The test programs use simulated data and run on import. See code comments for documentation.
One application of the dcf
function is to perform FIR filtering on an array
of input samples acquired from an ADC. An array of coefficients determines the
filter characteristics. If there are N
samples and P
coefficients, the most
recent P
samples are each multiplied by its corresponding coefficient. The
summation of the results becomes the most recent element in the output array.
This process is repeated for successively earlier initial samples. See
Wikipedia.
Mathematically this process is similar to convolution, cross-correlation and auto-correlation and the function may be employed for those purposes. In particular correlation may be used to detect an expected signal in the presence of noise.

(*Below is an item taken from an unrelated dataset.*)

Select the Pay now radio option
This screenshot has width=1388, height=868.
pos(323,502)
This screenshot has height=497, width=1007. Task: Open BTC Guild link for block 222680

In any sampled data system the maximum frequency which may be accurately
represented is given by Fmax = Fs/2
where Fs
is the sampling rate. Fmax
is known as the Nyquist rate. If analog signals with a higher frequency are
present at the ADC input, these will be 'aliased', appearing as signals below
the Nyquist rate. A low pass analog filter should be used prior to the ADC to
limit the amplitide of aliased signals.
In some applications a signal is initially sampled at a high rate before being
filtered and down-sampled to the intended rate. Such a filter is known as a
decimation filter. The anti-aliasing filter comprises a relatively simple
analog filter with further low pass filtering being performed in the digital
domain. The dcf
function provides optional decimation. See
Wikipedia.
Typically the analog signal has a DC bias to ensure that all samples lie within range of the ADC. In most applications the DC bias should be removed prior to processing so that signals are symmetrical about 0.0. Usually this is done by subracting the calculated value of the DC bias (e.g. 2048 for a 12 bit ADC biassed at its mid point). In cases where the DC bias is not known at design time it may be derived from the mean of the sample set. The function provides for both cases.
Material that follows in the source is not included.